--- Data extracts ---

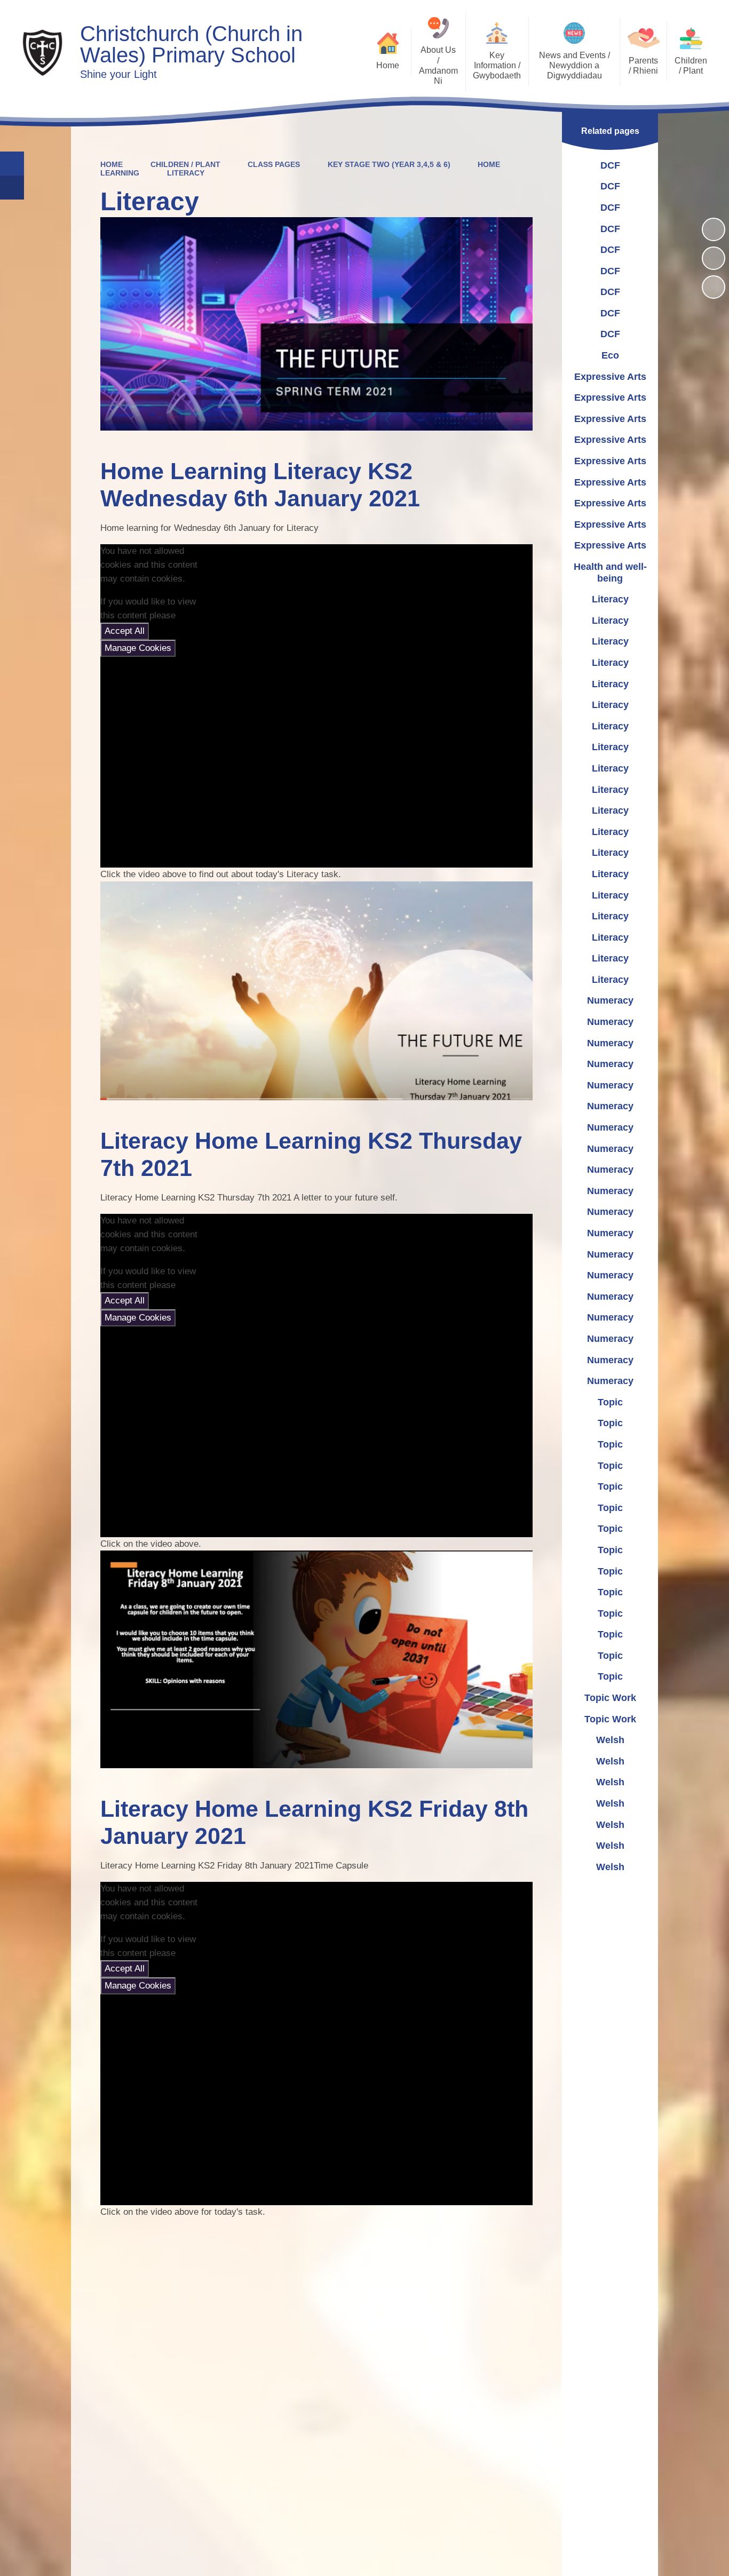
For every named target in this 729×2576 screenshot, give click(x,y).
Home (111, 164)
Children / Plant (185, 164)
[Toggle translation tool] (12, 188)
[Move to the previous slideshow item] (713, 258)
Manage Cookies (138, 648)
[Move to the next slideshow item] (713, 287)
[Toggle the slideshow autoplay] (713, 229)
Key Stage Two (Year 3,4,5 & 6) (389, 164)
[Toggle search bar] (12, 164)
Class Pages (274, 164)
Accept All (125, 631)
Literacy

---

### Your goal
Could you transcribe the material above exactly, keeping every picture out?

### Result
For every named target in this 729×2576 screenshot, give click(x,y).
Home (111, 164)
Children / Plant (185, 164)
[Toggle translation tool] (12, 188)
[Move to the previous slideshow item] (713, 258)
Manage Cookies (138, 648)
[Move to the next slideshow item] (713, 287)
[Toggle the slideshow autoplay] (713, 229)
Key Stage Two (Year 3,4,5 & 6) (389, 164)
[Toggle search bar] (12, 164)
Class Pages (274, 164)
Accept All (125, 631)
Literacy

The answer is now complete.